France seeks to prevent the emergence of any role for the streams of political Islam in North and West African countries, even if the rise of these currents came according to peaceful consensual mechanisms, or according to democratic tools, such as elections or others, because France sees the rise of these streams and the stability of their conditions as a threat to its interests and influence; and also due to a French desire to limit Turkish influence in the region, that is not separated from this goal, as Paris sees Ankara as a supporter of these currents.

(4) Exporting France’s internal crises

Among the French political goals is President Macron’s endeavor to export his internal crises, as he faces many challenges and criticisms against his internal policy, which reflected on the results of the municipal elections in March and June 2020, revealing great successes for the Green Party and its leftist allies at the expense of Macron’s Republican Forward Party. Therefore, Macron seeks to deflect the attention of French citizens from internal challenges, by escalating with Turkey in the Libyan arena.


Within the framework of this map of economic, security, military, political, and strategic interests, it can be concluded that it is very difficult for France to back down on its position in Libya, even if that led it to coordinate with Russia at the expense of its relationship with its NATO allies, unless the United States put things back in place within the NATO system in the face of the growing Russian threat in the eastern and southern Mediterranean.

However, the French role in the Libyan issue is governed by basic considerations, which can constitute a major obstacle to French ambitions, if these considerations were not addressed efficiently and effectively, including:

1- The negative mental image of France in Libya and the Arab Maghreb countries, as well as in the West African, Sahel and Sahara countries, as a result of its colonial background and its subversive policies in these countries. This image can produce numerous reprisals against French interests, not only in these countries, but they may extend to the French interior in the form of terrorist or violent attacks, taking into account that France has precedents in this matter.

2- The American variable not only in NATO, or the impact on the European Union countries, including France, but also through the US troops and US military bases in the region, as well as the strategic interests of the United States that often conflict with French interests, in light of the growing role of AFRICOM troops in North Africa and the Mediterranean basin, away from the NATO umbrella.

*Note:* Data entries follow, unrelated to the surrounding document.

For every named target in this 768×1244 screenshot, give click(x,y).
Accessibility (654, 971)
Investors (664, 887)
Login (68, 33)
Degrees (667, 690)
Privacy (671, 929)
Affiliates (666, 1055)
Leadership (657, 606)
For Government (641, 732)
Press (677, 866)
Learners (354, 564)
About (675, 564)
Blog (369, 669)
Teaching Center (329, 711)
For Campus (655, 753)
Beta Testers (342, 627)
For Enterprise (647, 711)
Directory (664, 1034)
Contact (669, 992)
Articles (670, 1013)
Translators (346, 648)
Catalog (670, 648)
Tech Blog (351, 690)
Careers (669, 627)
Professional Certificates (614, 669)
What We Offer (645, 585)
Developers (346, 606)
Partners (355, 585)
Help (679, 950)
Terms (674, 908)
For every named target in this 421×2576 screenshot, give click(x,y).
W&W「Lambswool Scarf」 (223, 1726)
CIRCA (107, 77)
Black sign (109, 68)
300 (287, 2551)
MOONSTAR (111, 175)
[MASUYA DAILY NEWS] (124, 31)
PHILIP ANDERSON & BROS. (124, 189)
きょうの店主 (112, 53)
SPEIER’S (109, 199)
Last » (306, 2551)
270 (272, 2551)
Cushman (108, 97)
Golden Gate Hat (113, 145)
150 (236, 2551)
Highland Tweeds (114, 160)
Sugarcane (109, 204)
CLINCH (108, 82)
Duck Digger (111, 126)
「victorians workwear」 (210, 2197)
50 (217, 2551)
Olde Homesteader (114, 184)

3- The presence of European powers that have reservations on the French orientations in Libya and even reject them, most prominently Italy whose objectives in Libya are no less important than the French goals, as it believes that Italy has historical rights in Libyan lands, against the background of Italian colonization of Libya from 1911 to 1943, in addition to being linked with Libya via several strategic and even popular interests, which could constitute an obstacle to French ambitions to dominate the Libyan file unilaterally.